Slash-and-burn of a beautiful landscape

Impulse control disorder

Helen: What a disgusting devastation! Seriously – if some crazed arsonist torches a garden shed, the community buzzes with excitement, but large-scale industrial slash-and-burn hardly gets a public outcry. To me, people who destroy the environment are little better than horrible psychopaths.
Conrad: You’re not the only one who thinks so. Indeed, scientists have labelled top managers “successful psychopaths” because the similarities are so obvious. More or less, their personality profiles are defined by psychopathic traits: arrogant egocentrism, minimal empathy, ruthless ambition, and a lack of social responsibility.
Sophie: You forgot one big parallel. A psychopath can’t control his antisocial impulses; likewise, the current corporate culture doesn’t allow for any moral regulation of its harmful strategies.
Helen: Exactly what I’m saying – these types are driven. They keep going as if there was no tomorrow, never come to their senses, never connect with their environment, let alone appreciate its diversity.

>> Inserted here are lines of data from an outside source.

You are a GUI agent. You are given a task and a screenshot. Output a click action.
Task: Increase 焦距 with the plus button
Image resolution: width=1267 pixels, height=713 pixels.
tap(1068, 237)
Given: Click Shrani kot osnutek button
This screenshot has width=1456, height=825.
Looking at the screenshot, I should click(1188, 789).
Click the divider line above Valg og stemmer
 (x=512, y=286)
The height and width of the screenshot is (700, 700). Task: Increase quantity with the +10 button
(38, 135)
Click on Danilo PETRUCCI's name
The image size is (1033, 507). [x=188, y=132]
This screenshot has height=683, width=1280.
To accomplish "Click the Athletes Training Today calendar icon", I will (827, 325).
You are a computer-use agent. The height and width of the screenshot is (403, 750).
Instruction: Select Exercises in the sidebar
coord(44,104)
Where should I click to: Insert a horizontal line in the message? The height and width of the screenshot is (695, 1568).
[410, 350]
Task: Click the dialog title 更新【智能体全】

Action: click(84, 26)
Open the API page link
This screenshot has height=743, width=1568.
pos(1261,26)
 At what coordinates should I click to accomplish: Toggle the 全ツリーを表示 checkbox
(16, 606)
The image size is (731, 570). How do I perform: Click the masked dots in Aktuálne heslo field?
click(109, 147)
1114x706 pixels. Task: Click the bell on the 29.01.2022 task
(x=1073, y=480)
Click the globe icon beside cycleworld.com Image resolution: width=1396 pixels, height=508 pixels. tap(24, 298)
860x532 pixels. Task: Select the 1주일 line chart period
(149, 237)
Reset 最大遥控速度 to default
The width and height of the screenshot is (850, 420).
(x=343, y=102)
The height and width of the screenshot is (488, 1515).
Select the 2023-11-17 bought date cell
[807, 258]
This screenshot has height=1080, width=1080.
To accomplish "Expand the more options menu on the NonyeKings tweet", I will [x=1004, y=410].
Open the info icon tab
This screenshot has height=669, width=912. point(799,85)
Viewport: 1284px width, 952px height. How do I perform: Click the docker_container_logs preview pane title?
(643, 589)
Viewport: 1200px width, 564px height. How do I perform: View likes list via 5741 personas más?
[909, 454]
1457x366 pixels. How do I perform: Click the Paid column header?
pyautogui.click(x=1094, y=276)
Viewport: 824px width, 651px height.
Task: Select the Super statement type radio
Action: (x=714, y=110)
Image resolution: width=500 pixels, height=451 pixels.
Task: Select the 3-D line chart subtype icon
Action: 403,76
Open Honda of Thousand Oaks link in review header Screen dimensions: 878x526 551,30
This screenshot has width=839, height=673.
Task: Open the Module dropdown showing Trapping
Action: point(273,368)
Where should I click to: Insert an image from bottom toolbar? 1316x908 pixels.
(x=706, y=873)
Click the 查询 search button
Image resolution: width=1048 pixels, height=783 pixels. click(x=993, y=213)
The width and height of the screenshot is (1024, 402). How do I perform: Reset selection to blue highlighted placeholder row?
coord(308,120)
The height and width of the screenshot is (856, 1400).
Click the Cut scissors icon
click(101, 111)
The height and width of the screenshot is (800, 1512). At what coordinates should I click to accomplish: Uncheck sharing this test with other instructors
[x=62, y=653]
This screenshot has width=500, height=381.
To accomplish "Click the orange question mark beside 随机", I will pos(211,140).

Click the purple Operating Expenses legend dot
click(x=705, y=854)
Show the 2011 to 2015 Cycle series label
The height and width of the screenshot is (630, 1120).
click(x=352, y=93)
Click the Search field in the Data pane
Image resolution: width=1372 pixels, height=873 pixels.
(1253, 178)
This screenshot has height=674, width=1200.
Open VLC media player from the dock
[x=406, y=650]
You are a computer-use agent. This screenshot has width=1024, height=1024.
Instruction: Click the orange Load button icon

To them, it’s simply a playground to flatten and replace with some barren commercial project.
Kate: Blaming the capitalists for everything is a bit of a cop-out, though. It distracts from how much we personally bear responsibility for exploiting nature. Even the CEOs are mere facilitators for our own out-of-control consumerism.
Robert: True, but they’ll use any manipulative trick in the book to fuel that greed. Ads constantly push products as status symbols until we tie our self-worth to what we own. At the same time, sales tactics trigger impulsive buys while misinformation makes it harder to judge what we’re buying.
Kate: So, when is this disastrous cycle between profit-vultures and consumption junkies finally going to end?
Fred: You’re looking at it – when our natural resources are completely trashed.